Pierwszy jego post w tej sprawie brzmiał dokładnie tak:
Aleksandra Czech to asystentka burmistrza. Piechula: "Tyle krążyło różnych plotek, że postanowiłem to zakończyć. Nie chcę budzić zaskoczenia, że po pracy prywatnie pokazuję się ze swoją nową partnerką".
Dwa pierwsze komentarze usunął, potem nie miał czasu. Jest ich już ponad sto i ciągle przybywa.
"Jest pan burmistrzem, a nie bogiem"
"Brawo, panie burmistrzu!"
"Ciekawe, co by pani powiedziała, jakby pani mąż wykręcił taki numer"
"Współczuję żonie i dzieciom".
Jedni gratulują, inni wywlekają nieuczciwość małżeńską. I nie mogą się pogodzić.
"Dobrze, że powiedział to oficjalnie, bo jeśli by tego nie zrobił, to każdy by miał mu za złe, że to ukrywał".
"Dla mnie jest pan wzorem i facet z jajami".
"Super gość jesteś! To się nazywa odwaga".
"Odwagę to by pan burmistrz miał, jakby się przyznał do tego rok temu, bo tyle to trwało czasu. Zdjęcie, które pan dodał bodajże przed świętami, prasując ciuchy i podpis pod nim 'dbajcie o wasze żony'. Ludzie to jest wstyd mieć takiego burmistrza. Kłamca i tyle".

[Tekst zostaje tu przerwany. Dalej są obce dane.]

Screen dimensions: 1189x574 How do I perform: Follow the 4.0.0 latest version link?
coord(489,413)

Ostatecznie jednak to jego sprawa, co robi w domu - taka opinia przeważa w komentarzach.
"Ma być burmistrzem, a nie przykładem do naśladowania dla swoich wyborców".
"Panie Burmistrzu, życzę aby to szczęście przyczyniło się do podejmowania dobrych decyzji. Jest Pan naszym Burmistrzem, a nie Bogiem".

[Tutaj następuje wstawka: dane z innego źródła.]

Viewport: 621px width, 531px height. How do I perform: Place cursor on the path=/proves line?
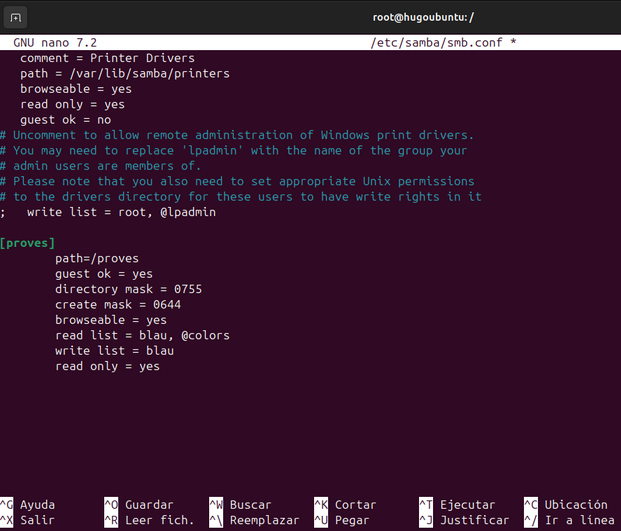pyautogui.click(x=97, y=258)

"Życie prywatne, to życie prywatne. Łatwo nam każdego osądzać. Weźmy przykład Billa Clintona. Cała Ameryka, cały świat o tym mówił. Dla mnie jest Pan Stanisław Piechula bardzo dobrym Burmistrzem."
Komentatorzy obawiają się też o jego los.

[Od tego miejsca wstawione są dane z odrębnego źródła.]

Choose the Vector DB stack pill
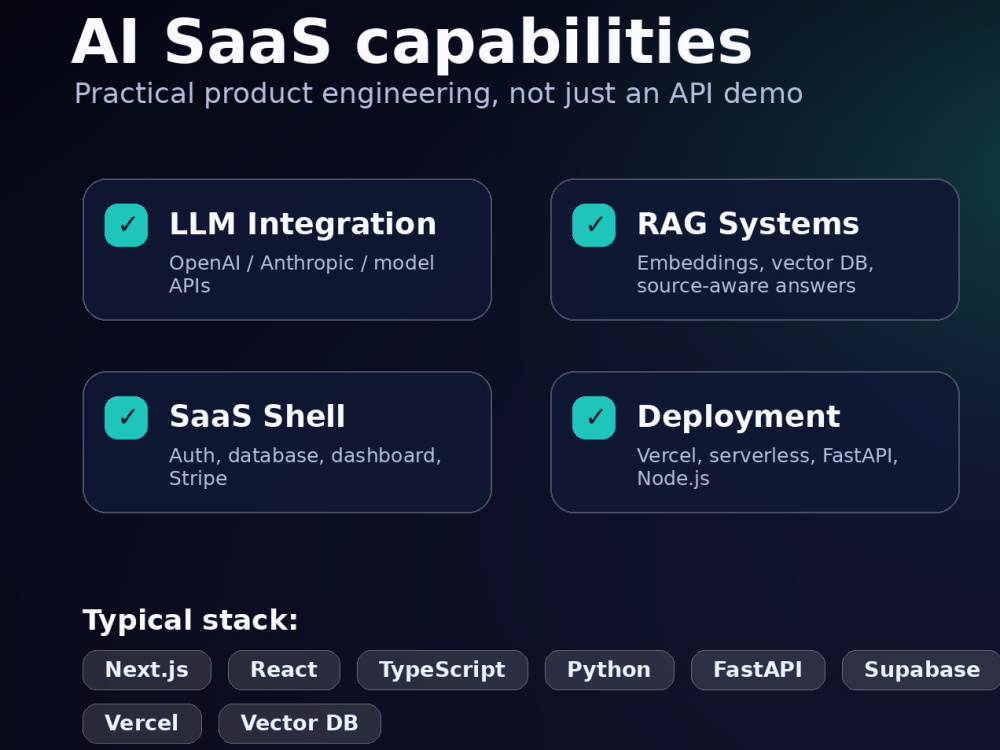1000x750 pixels. click(299, 723)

"Żeby nie skończył tak jak Marcinkiewicz"
"Niech się Pan zastanowi, bo na początku zawsze jest fajnie. A różnica wieku nie pomaga, bo ludzie wychowują się w zupełnie w innym otoczeniu i są na innym etapie swojego życia, etapie dojrzałości".
"Smutny będzie fakt, gdy zostawi go jak się kadencja skończy".
"Karma do niego wróci"
"Bezpośrednia ścieżka służbowa a relacja pozabiznesowa"
"Chłopie, co mnie obchodzi z kim jesteś i w co wierzysz? Rządź dobrze i będzie ok".
"Powiem szczerze. Nie lubię Pana i tego ciągłego uśmiechu na Pana twarzy, ale uważam że ma Pan prawo być szczęśliwy. Oceniajmy Jego pracę i ewentualne zasługi dla miasta, a nie to z kim chodzi spać."
Wybranką serca burmistrza jest jednak jego podwładna. I o to jest najgorętszy spór.
"Chodzi o zachowanie etyki zawodowej. Jeśli Pani asystentka przestanie pracować w urzędzie to chyba nikomu nie będzie to przeszkadzało "z kim chodzi spać ""
"Powinien podać się do dymisji, a ona wylecieć z pracy."
"Gdyby iść tym tokiem myślenia, kto by sprawował władzę w naszym państwie, kto udzieli naszym dzieciom sakramentów. Ważne jest szczęście".
"Fajnie u was jest. Chyba się przeprowadzę do Mikołowa".
"Może podwyżka? Może awans? Takich rzeczy nie może być w urzędzie, musi być CZYSTO w tej kwestii. Pani asystentka odchodzi, konflikt interesów znika. Para żyje sobie szczęśliwie".
"Chciałbym się dowiedzieć, po co burmistrzowi asystentka i jakie ma uposażenie?"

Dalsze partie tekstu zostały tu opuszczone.